Energy drink consumption has been associated with serious cardiovascular events, possibly related to caffeine and other stimulants. The researchers examined the effect of energy drink consumption on hemodynamic changes, such as blood pressure and heart rate. Participants were fasting and abstained from caffeine and alcohol 24 hours prior to each study day. Serum levels of caffeine, plasma glucose, and norepinephrine (noradrenaline) were measured and blood pressure and heart rate were obtained at baseline and 30 minutes after drink ingestion.
Caffeine levels remained unchanged after the placebo drink, but increased significantly after energy drink consumption. Consumption of the energy drink elicited a 6.2 percent increase in systolic blood pressure; diastolic blood pressure increased by 6.8 percent; average blood pressure increased after consumption of the energy drink by 6.4 percent. There was no significant difference in heart rate increase between the 2 groups. The average norepinephrine level increased from 150 pg/mL to 250 pg/mL after consumption of the energy drink and from 140 pg/mL to 179 pg/mL after placebo (change rate: 74 percent vs 31 percent, respectively).

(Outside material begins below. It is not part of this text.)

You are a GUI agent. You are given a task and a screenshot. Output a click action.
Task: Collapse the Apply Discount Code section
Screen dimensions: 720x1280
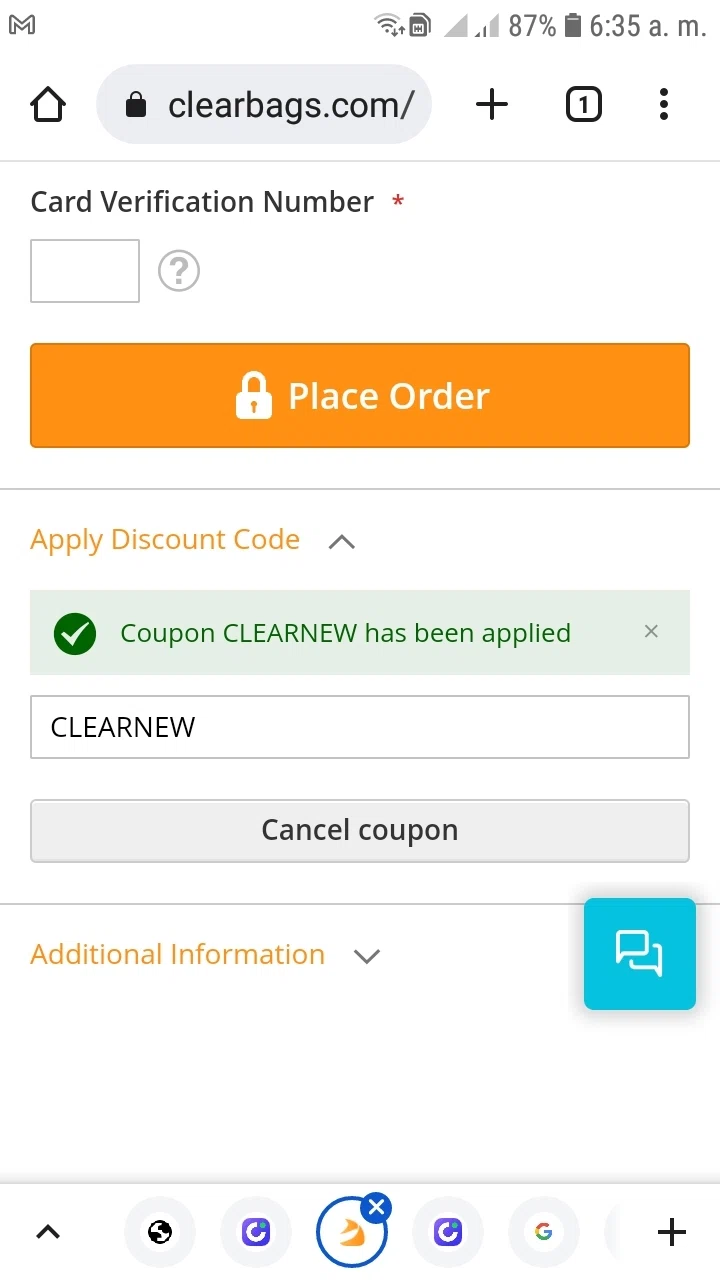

"These acute hemodynamic and adrenergic changes may predispose to increased cardiovascular risk," the authors write. "Further research in larger studies is needed to assess whether the observed acute changes are likely to increase cardiovascular risk."
(doi:10.1001/jama.2015.13744; Available pre-embargo to the media at http:/media.jamanetwork.com
Editor's Note: This research was supported by a grant from the Mayo Foundation and the National Center for Advancing Translational Sciences, National Institutes of Health. The authors have completed and submitted the ICMJE Form for Disclosure of Potential Conflicts of Interest and none were reported.